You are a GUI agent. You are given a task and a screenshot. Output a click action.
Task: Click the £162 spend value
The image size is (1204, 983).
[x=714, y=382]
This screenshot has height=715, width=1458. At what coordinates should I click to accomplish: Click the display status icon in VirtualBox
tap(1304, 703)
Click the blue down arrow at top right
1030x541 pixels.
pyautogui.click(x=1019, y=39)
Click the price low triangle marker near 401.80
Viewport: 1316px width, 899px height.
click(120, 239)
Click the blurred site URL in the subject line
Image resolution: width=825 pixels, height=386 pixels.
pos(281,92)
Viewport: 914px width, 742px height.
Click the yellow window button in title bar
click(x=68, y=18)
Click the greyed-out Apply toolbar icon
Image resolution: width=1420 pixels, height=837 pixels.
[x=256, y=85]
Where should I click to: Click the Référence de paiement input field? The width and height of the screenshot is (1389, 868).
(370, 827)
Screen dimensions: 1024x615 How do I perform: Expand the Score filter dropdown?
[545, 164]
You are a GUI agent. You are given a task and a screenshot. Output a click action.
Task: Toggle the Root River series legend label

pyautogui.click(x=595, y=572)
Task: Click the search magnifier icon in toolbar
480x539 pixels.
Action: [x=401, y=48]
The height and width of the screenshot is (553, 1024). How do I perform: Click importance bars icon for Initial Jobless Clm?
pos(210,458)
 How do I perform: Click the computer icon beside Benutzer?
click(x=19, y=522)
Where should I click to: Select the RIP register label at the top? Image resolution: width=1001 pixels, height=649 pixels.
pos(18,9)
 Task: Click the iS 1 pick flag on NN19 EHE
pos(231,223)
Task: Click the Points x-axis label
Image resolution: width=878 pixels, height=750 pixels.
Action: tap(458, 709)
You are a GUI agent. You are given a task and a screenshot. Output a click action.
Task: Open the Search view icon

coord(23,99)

## PROBLEM
Please set down each of the entries above exactly as given.

## RESULT
You are a GUI agent. You are given a task and a screenshot. Output a click action.
Task: Click the £162 spend value
The image size is (1204, 983).
[x=714, y=382]
This screenshot has height=715, width=1458. At what coordinates should I click to accomplish: Click the display status icon in VirtualBox
tap(1304, 703)
Click the blue down arrow at top right
1030x541 pixels.
pyautogui.click(x=1019, y=39)
Click the price low triangle marker near 401.80
Viewport: 1316px width, 899px height.
click(120, 239)
Click the blurred site URL in the subject line
Image resolution: width=825 pixels, height=386 pixels.
pos(281,92)
Viewport: 914px width, 742px height.
Click the yellow window button in title bar
click(x=68, y=18)
Click the greyed-out Apply toolbar icon
Image resolution: width=1420 pixels, height=837 pixels.
[x=256, y=85]
Where should I click to: Click the Référence de paiement input field? The width and height of the screenshot is (1389, 868).
(370, 827)
Screen dimensions: 1024x615 How do I perform: Expand the Score filter dropdown?
[545, 164]
You are a GUI agent. You are given a task and a screenshot. Output a click action.
Task: Toggle the Root River series legend label

pyautogui.click(x=595, y=572)
Task: Click the search magnifier icon in toolbar
480x539 pixels.
Action: [x=401, y=48]
The height and width of the screenshot is (553, 1024). How do I perform: Click importance bars icon for Initial Jobless Clm?
pos(210,458)
 How do I perform: Click the computer icon beside Benutzer?
click(x=19, y=522)
Where should I click to: Select the RIP register label at the top? Image resolution: width=1001 pixels, height=649 pixels.
pos(18,9)
 Task: Click the iS 1 pick flag on NN19 EHE
pos(231,223)
Task: Click the Points x-axis label
Image resolution: width=878 pixels, height=750 pixels.
Action: tap(458, 709)
You are a GUI agent. You are given a task and a screenshot. Output a click action.
Task: Open the Search view icon

coord(23,99)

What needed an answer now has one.